Hölderlins Hymnendichtung – die Wasserscheide für den hohen Ton in deutscher Poesie.
Das Volk der Dichter und Denker hat – zurecht, wie einen der Blick in eine beliebige Talkshow belehren kann – den Glauben an seine Auserwähltheit aufgegeben, das Volk der Propheten, dem es beinahe den Garaus gemacht hat, kämpft weiter um seine historische Existenz.

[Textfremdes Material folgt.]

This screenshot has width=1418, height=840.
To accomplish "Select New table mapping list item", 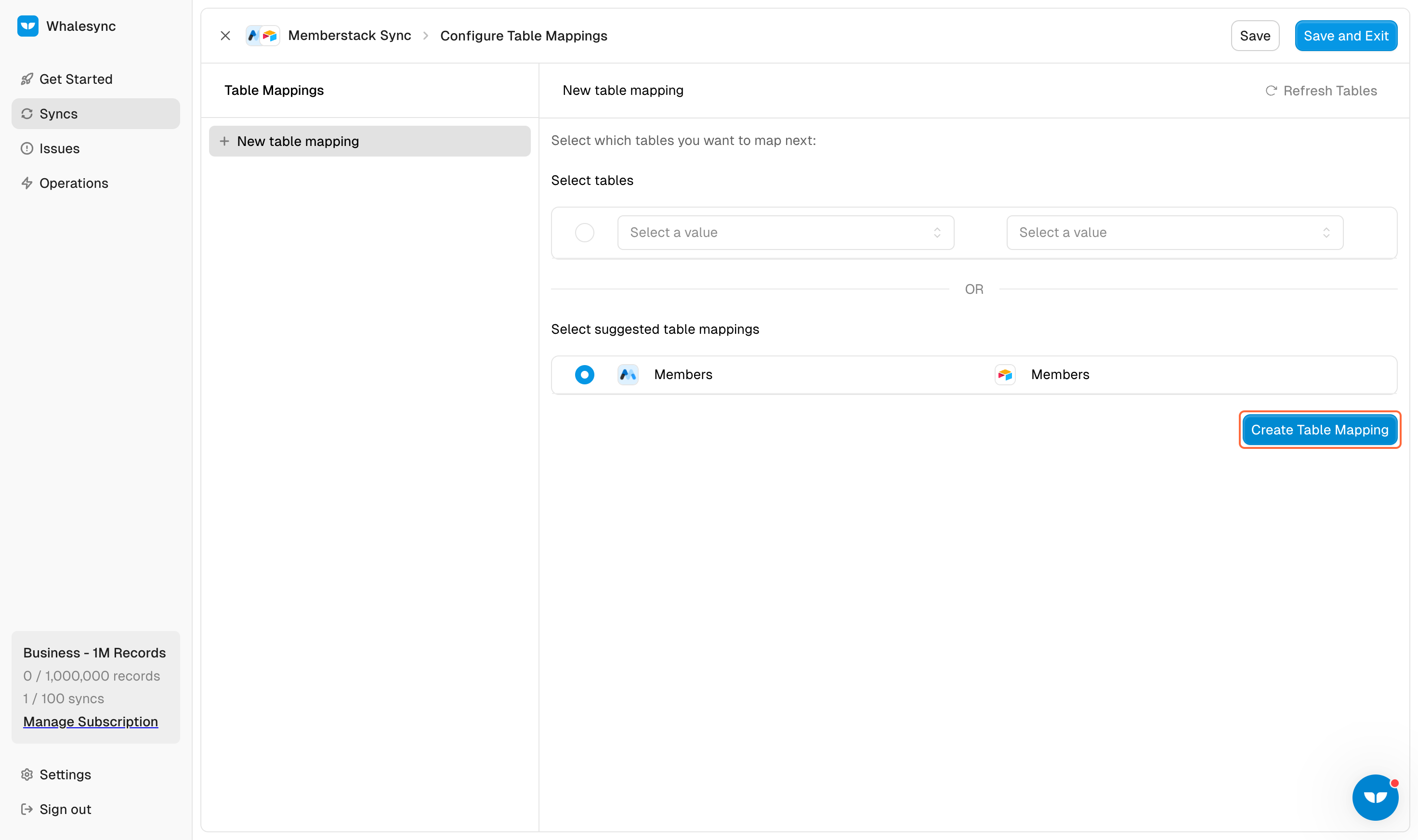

Die Elamiter, Ammoniter, Kanaaniter, zu schweigen von den Assyrern, Babyloniern und Hethitern, all diese Völker (und tausend andere) sind untergegangen, die Juden haben, trotz der Gefangenschaft und der Zerstreuung, trotz der Pogrome überlebt. Wer spricht noch altägyptisch, assyrisch, hethitisch? Das alte Hebräisch ist in einer seiner Varianten noch lebendig.
Die Welt der baltischen Sagen lebt nur noch im beschwörenden Dunkel der Dichtung Johannes Bobrowskis.
Assimilation ist der bequeme Weg in den Untergang. So faulte die Wurzel der Frömmigkeit, als man die Sprache der alten lateinischen Liturgie per Dekret durch die jeweiligen Volkssprachen ersetzte.